Goal of the exercise:
Please repeat exactly the lines below from the line with "Given: Click the Preston club crest icon" to the line with "Task: Click the PACE column header", including both, and leave out every picture.

Records to process:
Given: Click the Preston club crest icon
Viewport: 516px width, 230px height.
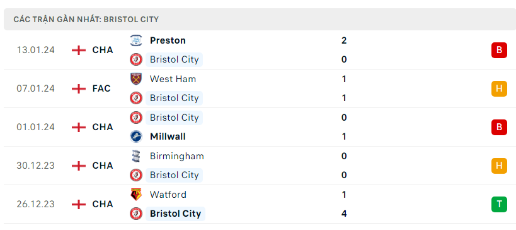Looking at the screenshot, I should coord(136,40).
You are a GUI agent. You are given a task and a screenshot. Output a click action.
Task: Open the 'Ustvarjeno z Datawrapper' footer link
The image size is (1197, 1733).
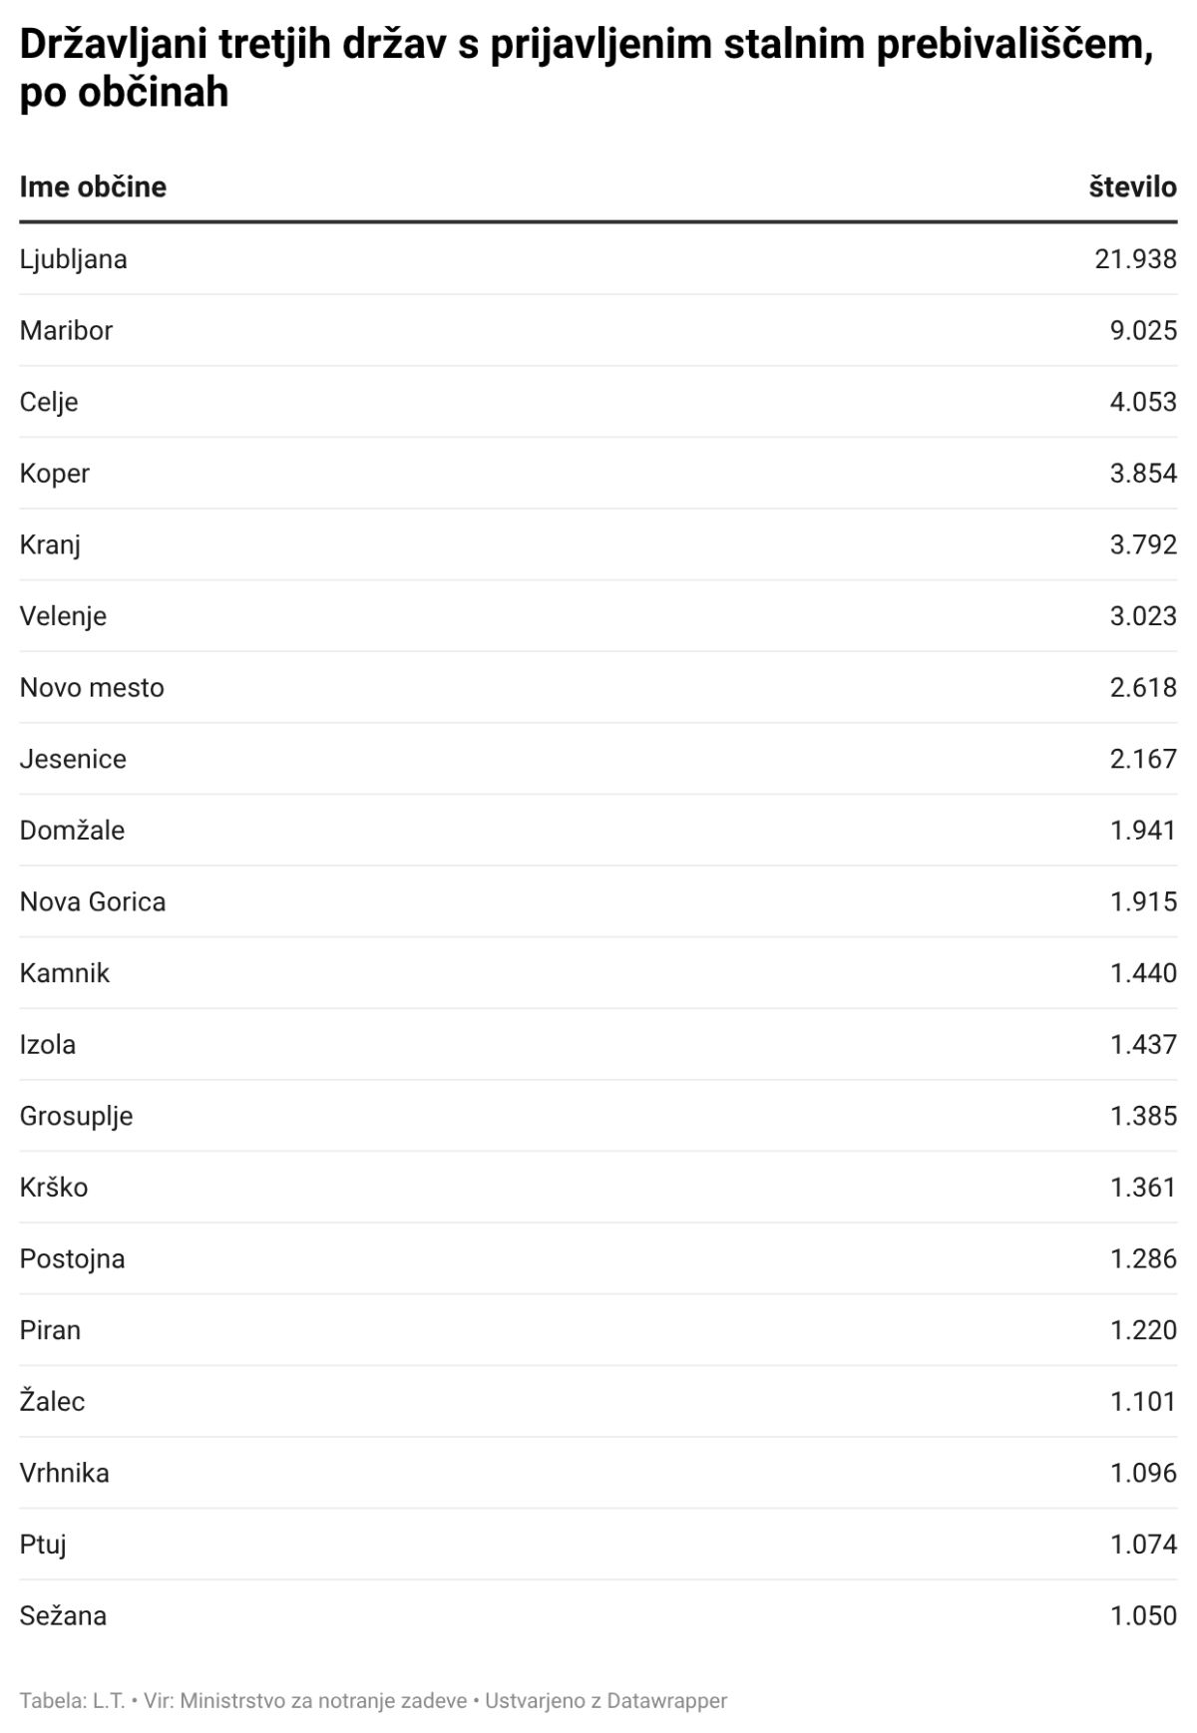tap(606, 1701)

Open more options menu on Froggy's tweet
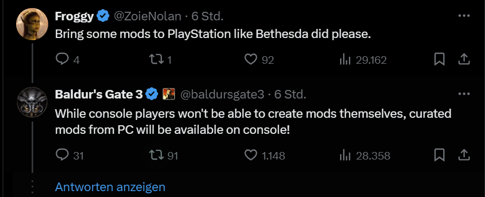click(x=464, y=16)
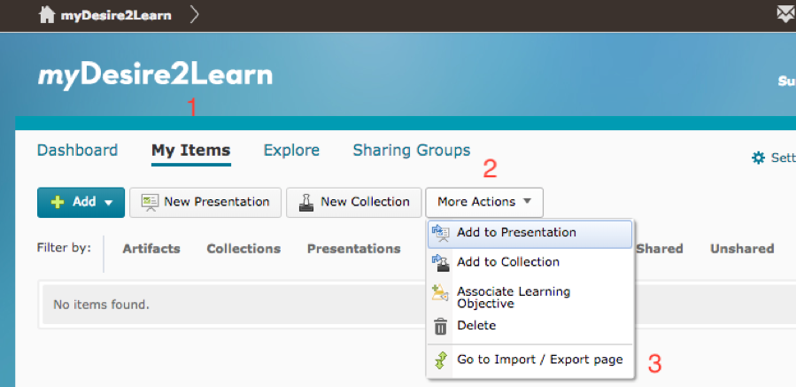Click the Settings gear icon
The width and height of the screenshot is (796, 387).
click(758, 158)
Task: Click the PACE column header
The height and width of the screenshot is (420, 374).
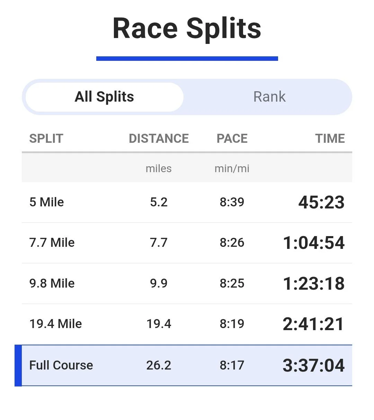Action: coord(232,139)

--

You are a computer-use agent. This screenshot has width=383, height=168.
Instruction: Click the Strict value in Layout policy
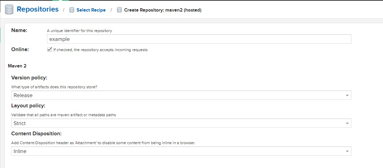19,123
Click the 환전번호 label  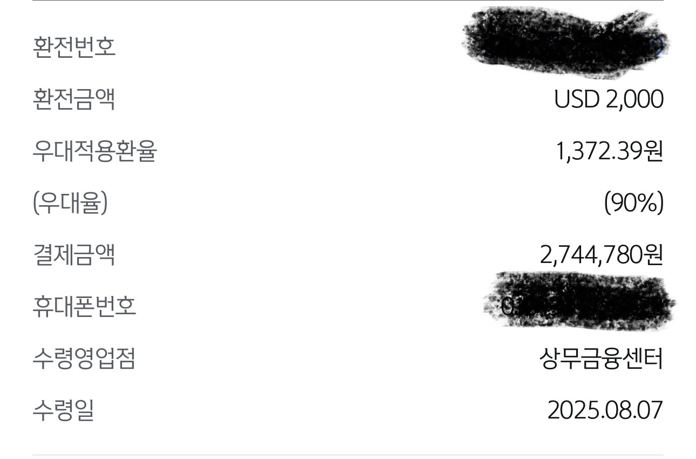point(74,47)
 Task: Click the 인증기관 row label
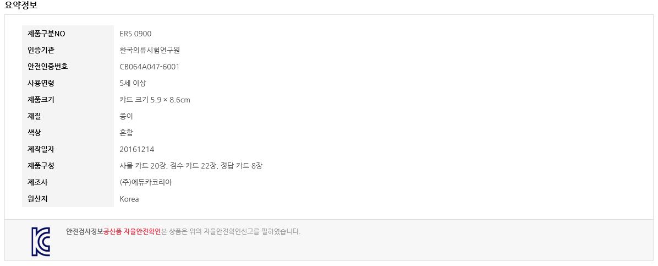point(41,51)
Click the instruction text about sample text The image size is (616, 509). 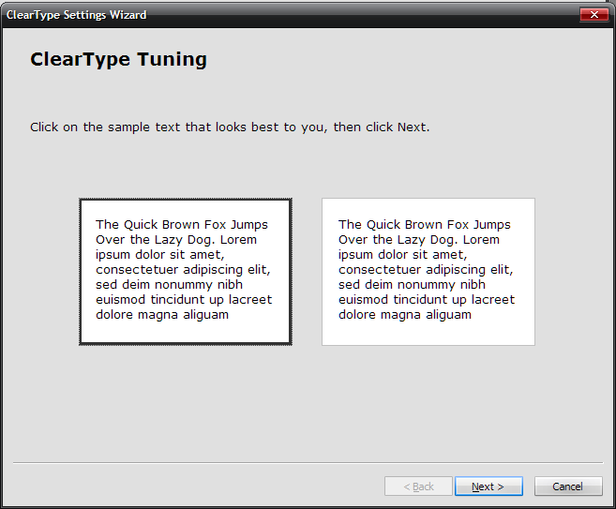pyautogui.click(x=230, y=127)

Answer to this task:
Given: Click the Preston club crest icon
Viewport: 516px width, 230px height.
Looking at the screenshot, I should coord(136,40).
You are a GUI agent. You are given a task and a screenshot. Output a click action.
Task: Open the 'Ustvarjeno z Datawrapper' footer link
The image size is (1197, 1733).
tap(606, 1701)

Open more options menu on Froggy's tweet
click(x=464, y=16)
Click the Settings gear icon
The width and height of the screenshot is (796, 387).
click(758, 158)
Task: Click the PACE column header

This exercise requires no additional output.